> **SOURCE DOCUMENT**
━━━

Craig: Yeah. And again, I would just kind of go back to this real interest rate thing. If we hit multi-decade lows in real interest rates, again, that is the stated nominal rate of a U.S. 10-year treasury minus the inflation rate. We hit negative 1.1% back on August the 6th, and gold was $2080. We're still right around that level, but geez, Bob, if we go to negative 2.1%, or negative 3.1%, that would probably imply higher prices.
Bob: Oh, it'll be incredible, that's right. And, you know, I think we're kind of in that back and filling stage right now, right? Nothing goes up forever. So we've had a really nice run, you know, from last summer at $1350. You gotta backfill that now. You have to have people taking profits, you have to have other, new buyers come into the market. And, you know, by the way, the average institution worldwide only has about a 0.4% allocation to gold, right? So, hardly anything do they have.
So, you know, it's new group coming in, they're buying, and, you know, we're gonna see gold prices test that $1920 level, you know, maybe even go down from there, but I always say that, you know, you're never gonna do well if you don't take a substantial amount of pain. As we always say in anything we do, no pain, no gain.

━━━

> **MATERIAL PROVIDED**
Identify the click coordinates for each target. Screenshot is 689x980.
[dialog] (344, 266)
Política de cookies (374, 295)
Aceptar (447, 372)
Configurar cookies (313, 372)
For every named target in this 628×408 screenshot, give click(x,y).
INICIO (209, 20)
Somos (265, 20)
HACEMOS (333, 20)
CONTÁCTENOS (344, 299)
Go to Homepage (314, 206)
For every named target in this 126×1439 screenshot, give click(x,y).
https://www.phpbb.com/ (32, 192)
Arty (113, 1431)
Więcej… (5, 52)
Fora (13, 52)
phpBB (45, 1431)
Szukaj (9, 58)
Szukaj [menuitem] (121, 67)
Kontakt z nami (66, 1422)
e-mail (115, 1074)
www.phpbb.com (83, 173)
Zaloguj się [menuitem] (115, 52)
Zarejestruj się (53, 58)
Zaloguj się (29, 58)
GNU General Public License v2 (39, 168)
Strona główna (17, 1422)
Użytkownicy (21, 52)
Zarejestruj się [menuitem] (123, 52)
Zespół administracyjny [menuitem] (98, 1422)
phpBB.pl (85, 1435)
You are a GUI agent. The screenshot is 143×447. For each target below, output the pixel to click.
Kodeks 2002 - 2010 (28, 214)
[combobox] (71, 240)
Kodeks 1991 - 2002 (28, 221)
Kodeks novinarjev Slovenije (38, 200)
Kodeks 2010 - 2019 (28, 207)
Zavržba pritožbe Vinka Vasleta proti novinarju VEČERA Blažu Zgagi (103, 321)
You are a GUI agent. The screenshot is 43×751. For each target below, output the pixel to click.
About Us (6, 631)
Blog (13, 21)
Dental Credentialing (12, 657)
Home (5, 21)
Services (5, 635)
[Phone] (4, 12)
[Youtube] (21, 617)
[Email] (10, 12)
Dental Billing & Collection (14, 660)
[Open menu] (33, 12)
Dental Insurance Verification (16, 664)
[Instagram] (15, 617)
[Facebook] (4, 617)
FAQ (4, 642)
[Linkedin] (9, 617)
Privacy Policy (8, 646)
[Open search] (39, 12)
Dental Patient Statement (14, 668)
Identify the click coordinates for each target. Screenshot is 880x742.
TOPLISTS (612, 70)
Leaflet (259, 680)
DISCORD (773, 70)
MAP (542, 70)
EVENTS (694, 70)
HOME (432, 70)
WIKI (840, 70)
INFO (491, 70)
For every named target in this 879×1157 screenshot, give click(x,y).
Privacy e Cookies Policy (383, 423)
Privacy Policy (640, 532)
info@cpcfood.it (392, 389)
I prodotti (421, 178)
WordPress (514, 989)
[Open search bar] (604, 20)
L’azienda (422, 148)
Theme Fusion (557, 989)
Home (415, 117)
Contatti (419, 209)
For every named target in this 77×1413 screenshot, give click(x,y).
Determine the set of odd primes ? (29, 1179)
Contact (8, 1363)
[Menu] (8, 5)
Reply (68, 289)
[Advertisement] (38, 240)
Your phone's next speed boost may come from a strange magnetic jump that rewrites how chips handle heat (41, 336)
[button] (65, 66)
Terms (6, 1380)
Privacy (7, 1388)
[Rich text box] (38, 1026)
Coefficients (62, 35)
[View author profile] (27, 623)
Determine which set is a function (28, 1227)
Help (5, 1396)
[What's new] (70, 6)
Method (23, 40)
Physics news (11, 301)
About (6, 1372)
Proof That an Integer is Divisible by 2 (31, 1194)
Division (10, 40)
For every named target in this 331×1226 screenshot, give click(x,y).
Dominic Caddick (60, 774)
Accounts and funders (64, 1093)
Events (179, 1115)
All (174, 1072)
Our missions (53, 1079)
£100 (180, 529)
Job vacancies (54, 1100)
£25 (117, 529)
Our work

━━━

> **PROBLEMS**
**A)** List every dollar amount mentioned in the conversation about gold prices.
**B)** Continue the conversation about gold prices, beginning after its final sentence.

> **TASK-BY-TASK ANSWERS**
**A)** $2080, $1350, $1920

**B)**
Craig: That's right.
Bob: So there's going to be times when these prices get crushed, and if you don't understand what you're doing, if you don't believe where we're going, you know, then you're gonna be selling early, and I just think that's so ridiculous with the point where we are in the cycle right now.
Craig: Yeah. Gotta stay focused on the big picture. That's what I keep telling my folks at TFMR, too. Again, we can't get into the individual names today, but I do want to pick Bob's brain on, and use his expertise, to talk about the industry in general, what he's hearing from his contacts in the industry, and where he thinks we are in terms of investing in the miners. I did hear from Eric just yesterday, though, and he said, "Hey, do two things for me. Make sure our regular listeners are aware of two developments this week." We had some fantastic earnings results out of Wallbridge, where it looks like the Fenelon area is greatly expanding, in their words. So please, everybody do your homework and take a look at Wallbridge. Eric thought that was significant news.
And he also thought the drill results out of Tudor were very good too. And of course, Tudor and Teuton, closely linked, and those are other companies that Eric likes to mention on a regular basis. So those were two little nuggets he wanted me to pass along.
Turning back to Bob, though. Bob, one of the things, I guess I almost want to call it, it's a proprietary thing really, that you do, is called the mining clock? Can you tell everybody what the mining clock is, and where we are on that clock?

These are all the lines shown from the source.